Cyberland est l’aboutissement de trois histoires distinctes dont deux ont déjà bénéficié d’une édition, à savoir Asulon et Simulation Love — Asulon ayant été par ailleurs récompensée par le Prix Bob Morane 2016. Signé Li-Cam et disponible chez Mü éditions, Cyberland est le premier ouvrage à paraître dans la collection Le labo de Mü, collection consacrée aux univers expérimentaux et atypiques. Il nous conte ce fantastique élan d’une humanité désireuse de s’affranchir de son ancienne enveloppe charnelle. Une étonnante entrée dans le monde inquiétant du dataïsme, nouvelle religion de notre humanité 3.0. Un premier voyage vers une post-singularité dont on ne sait s’il faut s’en réjouir ou s’en inquiéter…
Infos pratiques
Cyberland
Li-Cam
Mü éditions
Chronique réalisée par Frank Brénugat
HISTOIRE
Le cybergénéticien Lyle Forythe crée accidentellement dans son laboratoire le 18 juillet 2018 le Chronocryte, première Intelligence Artificielle, maître d’œuvre de l’univers virtuel Cyberland. S’en suivent les premiers implants neuronaux permettant à tout un chacun de naviguer dans l’Infosphère de cette réalité virtuelle, version améliorée du réseau. Les infonautes ne manquent pas dès lors de s’engouffrer béatement et par régiments entiers dans cet univers aux perspectives sans limites, jouissant d’une vie par procuration sans précédent.
Les progrès de l’informatique et des disciplines attenantes ont ainsi permis des avancées insoupçonnées et ont conséquemment amené à une refonte totale de notre rapport à la gouvernance, laquelle ne serait plus le fruit d’une praxisfamilière, mais un objet virtuel désincarné et hors de contrôle. Inquiétés par l’ampleur que prend inexorablement cette Infosphère, les représentants d’un parti politique extrémiste diligentent une enquête afin d’identifier les auteurs de ce nouveau paradigme technologique et de mettre fin aux agissements de cet univers en ligne hors de tout contrôle. Inquiétés par les révélations de l’enquête, les peuples du monde entier mènent au pouvoir un parti conservateur autoritaire, le Diktrans, dont l’objectif est de contrôler sinon détruire le Chronocryte afin d’empêcher que ce dernier puisse conduire à la perte de l’emprise humaine sur les systèmes informatiques. Pour mener à bien ce combat des temps modernes, il lance sur le réseau une IA, laquelle comporte dans ses rangs cinq adolescents au tempérament affirmé, bien décidés à livrer bataille contre cet ennemi virtuel. Mais au-delà de cette injonction officielle — la destruction du Chronocryte — cette IA aux connotations religieuses et messianiques avouées s’est par ailleurs fixé comme objectif d’apporter à ce même groupe le libre arbitre, loin des déterminismes dont ils sont inconsciemment les otages.

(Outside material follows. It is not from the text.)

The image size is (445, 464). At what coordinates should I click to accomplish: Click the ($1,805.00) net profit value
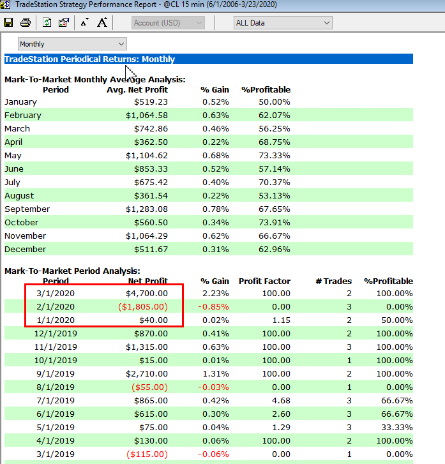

Les ennemis de la liberté appréhendés, les Humods, humains modifiés porteurs d’implants, ces derniers sont alors conduits en exil sur Asulon, cadre pénitentiaire où personne ne pourra plus interférer avec la bonne conduite de la politique gouvernementale. Cependant, s’il est aisé d’emprisonner des opposants de chair et de sang, il s’avère autrement plus malaisé de faire de même avec un adversaire virtuel. Nos prisonniers tentent dès lors de se réapproprier leurs droits et de recouvrer une liberté perdue, sous les exhortations de notre IA toujours en vadrouille. Et de voguer vers les chemins incertains d’une nouvelle humanité…
Lecture
Autant livre univers qu’ouvrage expérimental pour reprendre les propos de Li-Cam, Cyberland est l’addition de trois récits distincts à la longueur inégale, conjuguant respectivement le roman Saïd in Cyberland, la novella Asulon et la nouvelle Simulation Love. Exercice de juxtaposition nécessairement périlleux quant à la cohérence de l’ensemble, mais qui ne retire en rien à l’intelligibilité de l’objet littéraire.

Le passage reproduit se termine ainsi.